Studies showing better survival rate during the early years on PD.

Study	Better PD survival during the early years on dialysis
Perl et al.¹³	The Canadian Organ Replacement Register (n = 46,839) of survival outcomes for patients initiating PD or HD from 1991 to 2004 with follow-up to the end of 2007, showed that patients treated with PD have better early years survival than those treated with HD.
McDonald et al.¹⁰ Carey et al.¹¹	PD treatment showed an advantage of better survival rate during the early years on dialysis.
Kumar et al.¹⁹	In a propensity matched incident PD and HD patients (n = 1003), who initiated dialysis between 2001 and 2013 in the United States, received pre-dialysis care including permanent dialysis access placement showed cumulative risk of death favoured PD for almost up to 3 years of follow-up in the as-treated analysis and nearly 2 years of follow-up in the intent-to-treat analysis with no differences thereafter.
Moist et al.²⁰ Lacson et al.²¹ Pisoni et al.²² Coentrao et al.²³ Lafrance et al.²⁴ Wong et al.¹⁴	Earlier studies suggested that the better early years survival for patients on PD treatment was contributed to by the avoidance use of central venous catheters in incident HD patients and pre-dialysis care. However, analysis of Canadian registry data found that 1-year mortality was similar for PD patients compared with HD patients who initiate dialysis using an arterio-venous fistula or graft.

However, since randomised controlled trials of dialysis modality choice have not proven practicable available data is from registries or large cohort studies. These are subject to bias by indication – since for example sicker patients, or those presenting late requiring dialysis, were more likely to receive HD than PD. To add to this has been the adverse effect on HD outcomes of the use of cuffed dialysis lines with the associated risk of bacteraemia. Complex statistical techniques have been used to reduce the impact bias on the outcome of registry studies by adjusting for a range of covariates leading to the conclusion that long-term survival is similar between PD and HD.^12,25
–27

Quality of life

The ability to undertake usual activities for those receiving PD has been prioritised as an important outcome for patients, care givers and healthcare professionals²⁸ and contributes to quality of life (QoL). Existing QoL instruments vary in their characteristics, content and validation in the assessment of life participation and further work is ongoing to establish a core patient-reported outcome measure to assess life participation in patients receiving PD.²⁹

Multiple studies have assessed QoL among patients on PD, one of the earliest being the Netherlands Cooperative Study on the Adequacy of Dialysis (NECOSAD) that followed 230 incident dialysis patients over 18 months measuring QoL using the SF-36, and reporting, a consistently favourable effect of HD on physical QL over time compared with PD, whereas mental QoL values remained similar.³⁰ A recent systematic review and meta-analysis concluded that patients treated with PD had better generic health-related QoL measured by SF-36 and EQ-5D than HD patients with particular advantages in the subdomains of physical functioning, role limitations due to emotional problems and burden of kidney disease.³¹ There is some evidence of better QoL for APD than CAPD^32,33 and although this was not confirmed in NECOSAD.³⁴

The Frail and Elderly Patient Outcomes on Dialysis (FEPOD) multicentre observational study, which compared the QoL and physical function of older patients with end-stage kidney disease among 129 patients receiving assisted PD matched to 122 patients on HD, demonstrated higher treatment satisfaction score on assisted PD,^35,36 whereas older (>65 years) patients reported significantly better QoL than younger patients.³⁷ This is important since the Annual Renal Data of the USRDS showed since 2010 a progressive increase in the uptake of PD modality in older age group (65–74 and ≥75).³⁸

Covid-19 infection

The Covid-19 pandemic had a hugely deleterious effect on kidney patients with high hospitalisation and mortality for those who contracted the illness and major disruption of routine care including transplantation and access surgery.³⁹ The high transmission rate between patients at dialysis centres required the adoption of stringent infection control measures including during transportation between home and the dialysis centre as well as creating a strong argument for managing patients in the community if possible. Home-based dialysis enabled patients to self-isolate more effectively avoiding the increased risk of exposure to Covid-19 associated with frequent travel to the clinic and the risk of exposure while dialysing.

Provided information:
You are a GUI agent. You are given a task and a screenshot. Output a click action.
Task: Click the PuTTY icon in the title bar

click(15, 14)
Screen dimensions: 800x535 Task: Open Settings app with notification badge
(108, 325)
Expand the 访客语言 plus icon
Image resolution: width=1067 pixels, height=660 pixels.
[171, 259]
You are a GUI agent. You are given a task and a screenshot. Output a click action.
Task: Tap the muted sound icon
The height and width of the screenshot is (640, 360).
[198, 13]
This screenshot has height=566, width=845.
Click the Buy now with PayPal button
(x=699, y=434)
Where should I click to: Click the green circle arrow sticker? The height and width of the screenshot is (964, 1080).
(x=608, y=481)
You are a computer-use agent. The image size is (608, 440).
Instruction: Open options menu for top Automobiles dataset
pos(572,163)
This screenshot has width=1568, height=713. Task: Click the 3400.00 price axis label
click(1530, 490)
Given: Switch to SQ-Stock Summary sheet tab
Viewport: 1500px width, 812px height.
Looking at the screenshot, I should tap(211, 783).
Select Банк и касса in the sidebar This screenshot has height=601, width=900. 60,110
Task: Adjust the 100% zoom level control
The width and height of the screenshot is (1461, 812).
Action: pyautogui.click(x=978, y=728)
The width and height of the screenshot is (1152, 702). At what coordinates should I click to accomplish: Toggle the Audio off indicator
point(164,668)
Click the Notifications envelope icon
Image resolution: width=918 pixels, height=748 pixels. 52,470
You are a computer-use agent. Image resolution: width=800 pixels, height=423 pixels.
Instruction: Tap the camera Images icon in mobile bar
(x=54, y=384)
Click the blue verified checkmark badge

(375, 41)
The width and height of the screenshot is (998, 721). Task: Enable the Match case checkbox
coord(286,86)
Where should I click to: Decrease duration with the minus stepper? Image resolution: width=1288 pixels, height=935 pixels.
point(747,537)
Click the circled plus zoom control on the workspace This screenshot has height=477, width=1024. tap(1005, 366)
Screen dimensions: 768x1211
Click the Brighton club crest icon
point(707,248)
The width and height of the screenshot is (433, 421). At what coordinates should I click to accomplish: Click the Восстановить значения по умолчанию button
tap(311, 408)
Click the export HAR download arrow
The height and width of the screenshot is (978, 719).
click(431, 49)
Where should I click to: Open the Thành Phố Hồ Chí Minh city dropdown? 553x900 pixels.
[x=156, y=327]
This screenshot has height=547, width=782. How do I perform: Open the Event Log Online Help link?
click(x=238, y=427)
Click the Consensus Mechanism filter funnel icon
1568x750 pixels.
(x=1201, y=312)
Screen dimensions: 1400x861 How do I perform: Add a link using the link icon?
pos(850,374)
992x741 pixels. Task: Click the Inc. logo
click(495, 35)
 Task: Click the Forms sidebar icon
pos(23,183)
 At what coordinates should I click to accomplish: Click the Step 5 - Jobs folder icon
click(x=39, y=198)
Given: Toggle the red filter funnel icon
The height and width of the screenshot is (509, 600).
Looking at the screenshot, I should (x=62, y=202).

Problems to solve:
**a)** Can you reproduce the part of the dialysis text that opens with the words "The Covid-19 pandemic" and closes with "exposure while dialysing.", but swap "stringent" for "strict"?
**b)** Could you pick up the dialysis text after its last sentence and carry it on?

Responses to the tasks:
**a)**
The Covid-19 pandemic had a hugely deleterious effect on kidney patients with high hospitalisation and mortality for those who contracted the illness and major disruption of routine care including transplantation and access surgery.³⁹ The high transmission rate between patients at dialysis centres required the adoption of strict infection control measures including during transportation between home and the dialysis centre as well as creating a strong argument for managing patients in the community if possible. Home-based dialysis enabled patients to self-isolate more effectively avoiding the increased risk of exposure to Covid-19 associated with frequent travel to the clinic and the risk of exposure while dialysing.

**b)**
The reduced infection risk associated with home therapies was reported from the Lombardy region where the infection rate was 8% in HD patients compared to 1% in patients on PD treatment.⁴⁰ These trends were confirmed by studies from the United Kingdom, Canada, Spain and France.^41
–43 In the United Kingdom, the mortality rate from Covid-19 was more than twice among those who received HD in-centres compared with those on home-based dialysis during the first wave of the pandemic.⁴⁴ The ERA-EDTA Registry reported that the mortality in dialysis patients and kidney transplant recipients infected with Covid-19 across Europe was 20% on average, though it reached 30% in Spain, Switzerland and Netherlands.⁴⁵

PD as a bridge to kidney transplantation

There is evidence for the impact of prior dialysis modality on kidney transplant outcomes. A systematic literature review and meta-analysis of 16 studies assessed post-transplant mortality, graft survival or delayed graft function in patients receiving HD or PD pre-transplant showed that patients who received pre-transplant PD had significantly reduced early graft dysfunction than pre-transplant HD.⁴⁶ Similar findings were observed in a separate meta-analysis of 12 studies, where pre-transplant PD was significantly associated with lower 5-year mortality post-transplant compared with HD, and while there was no significant difference in the graft survival rate, pre-transplant PD patients was associated with a lower incidence of delayed graft function.⁴⁷

Approaches impacting modern PD

The patient pathway onto PD

In recent years, there has been better understanding of the processes that enable the establishment of a patient onto PD and how that differs from conventional PD (Table 2). This is important because an understanding of the barriers that there are to commencing a patient on PD allows consideration of steps required to overcome them⁴⁸ (Table 3). These include identification of all potential PD candidates, systematic assessment for eligibility and offering PD to those who are, supporting the choice of PD as a therapy, timely PD catheter insertion and the commencement of PD.⁴⁹ Importantly, this requires to be underpinned by a process of iterative patient education.^49,50

Table 2.

Comparison between conventional PD and modern PD management styles.

Management component	Conventional PD	Modern PD
Patient selection	– Suitable patients selected (younger age, avoiding those with significantl comorbidities or frailty)	– Patient choice based on patient education and shared decision-making – Broad inclusion criteria
PD treatment	– Not evidence-based – Similar prescription for all	– Evidence-based – Patients focused – individualised prescription
PD adequacy	– Focused on Kt/V	– Focused on patient well-being – Holistic considerations include nutritional status and treatment burden
PD treatment monitoring	– Clinic visits	– Clinic visits – Remote monitoring and management

Table 3.

Changes to clinical practice of PD that have led to improved clinical outcomes over the last 20 years.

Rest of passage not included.